[Assigned task]:
Could you copy the lines below exactly, leaving none out?

§ §

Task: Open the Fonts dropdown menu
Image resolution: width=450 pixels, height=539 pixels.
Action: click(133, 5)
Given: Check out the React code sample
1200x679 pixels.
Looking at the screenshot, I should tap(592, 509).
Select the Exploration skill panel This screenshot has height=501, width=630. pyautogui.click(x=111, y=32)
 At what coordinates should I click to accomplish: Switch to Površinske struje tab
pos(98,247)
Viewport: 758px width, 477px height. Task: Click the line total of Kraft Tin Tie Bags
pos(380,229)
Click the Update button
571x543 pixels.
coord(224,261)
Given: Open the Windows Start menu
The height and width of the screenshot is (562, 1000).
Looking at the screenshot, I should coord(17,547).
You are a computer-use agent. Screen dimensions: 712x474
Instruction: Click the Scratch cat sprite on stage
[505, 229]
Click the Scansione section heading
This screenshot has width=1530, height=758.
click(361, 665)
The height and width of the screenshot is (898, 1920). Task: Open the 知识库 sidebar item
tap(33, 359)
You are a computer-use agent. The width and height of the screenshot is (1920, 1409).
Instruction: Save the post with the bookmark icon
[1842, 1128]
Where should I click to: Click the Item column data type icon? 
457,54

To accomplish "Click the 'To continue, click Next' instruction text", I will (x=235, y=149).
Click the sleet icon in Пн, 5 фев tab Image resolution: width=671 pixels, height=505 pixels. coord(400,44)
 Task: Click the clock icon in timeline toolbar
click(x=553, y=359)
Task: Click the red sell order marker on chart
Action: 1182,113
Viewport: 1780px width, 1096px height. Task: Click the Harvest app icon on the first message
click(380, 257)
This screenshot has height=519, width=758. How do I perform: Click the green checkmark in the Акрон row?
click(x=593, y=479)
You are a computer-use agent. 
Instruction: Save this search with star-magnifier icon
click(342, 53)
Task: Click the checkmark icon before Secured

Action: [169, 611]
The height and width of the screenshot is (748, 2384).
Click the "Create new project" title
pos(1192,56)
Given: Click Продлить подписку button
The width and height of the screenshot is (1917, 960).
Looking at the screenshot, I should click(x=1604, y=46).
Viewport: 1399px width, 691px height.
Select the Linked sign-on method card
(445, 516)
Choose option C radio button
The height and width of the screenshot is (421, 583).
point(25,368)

§ §

[Expected output]:
Task: Open the Fonts dropdown menu
Image resolution: width=450 pixels, height=539 pixels.
Action: click(133, 5)
Given: Check out the React code sample
1200x679 pixels.
Looking at the screenshot, I should tap(592, 509).
Select the Exploration skill panel This screenshot has height=501, width=630. pyautogui.click(x=111, y=32)
 At what coordinates should I click to accomplish: Switch to Površinske struje tab
pos(98,247)
Viewport: 758px width, 477px height. Task: Click the line total of Kraft Tin Tie Bags
pos(380,229)
Click the Update button
571x543 pixels.
coord(224,261)
Given: Open the Windows Start menu
The height and width of the screenshot is (562, 1000).
Looking at the screenshot, I should coord(17,547).
You are a computer-use agent. Screen dimensions: 712x474
Instruction: Click the Scratch cat sprite on stage
[505, 229]
Click the Scansione section heading
This screenshot has width=1530, height=758.
click(361, 665)
The height and width of the screenshot is (898, 1920). Task: Open the 知识库 sidebar item
tap(33, 359)
You are a computer-use agent. The width and height of the screenshot is (1920, 1409).
Instruction: Save the post with the bookmark icon
[1842, 1128]
Where should I click to: Click the Item column data type icon? 
457,54

To accomplish "Click the 'To continue, click Next' instruction text", I will (x=235, y=149).
Click the sleet icon in Пн, 5 фев tab Image resolution: width=671 pixels, height=505 pixels. coord(400,44)
 Task: Click the clock icon in timeline toolbar
click(x=553, y=359)
Task: Click the red sell order marker on chart
Action: 1182,113
Viewport: 1780px width, 1096px height. Task: Click the Harvest app icon on the first message
click(380, 257)
This screenshot has height=519, width=758. How do I perform: Click the green checkmark in the Акрон row?
click(x=593, y=479)
You are a computer-use agent. 
Instruction: Save this search with star-magnifier icon
click(342, 53)
Task: Click the checkmark icon before Secured

Action: [169, 611]
The height and width of the screenshot is (748, 2384).
Click the "Create new project" title
pos(1192,56)
Given: Click Продлить подписку button
The width and height of the screenshot is (1917, 960).
Looking at the screenshot, I should click(x=1604, y=46).
Viewport: 1399px width, 691px height.
Select the Linked sign-on method card
(445, 516)
Choose option C radio button
The height and width of the screenshot is (421, 583).
point(25,368)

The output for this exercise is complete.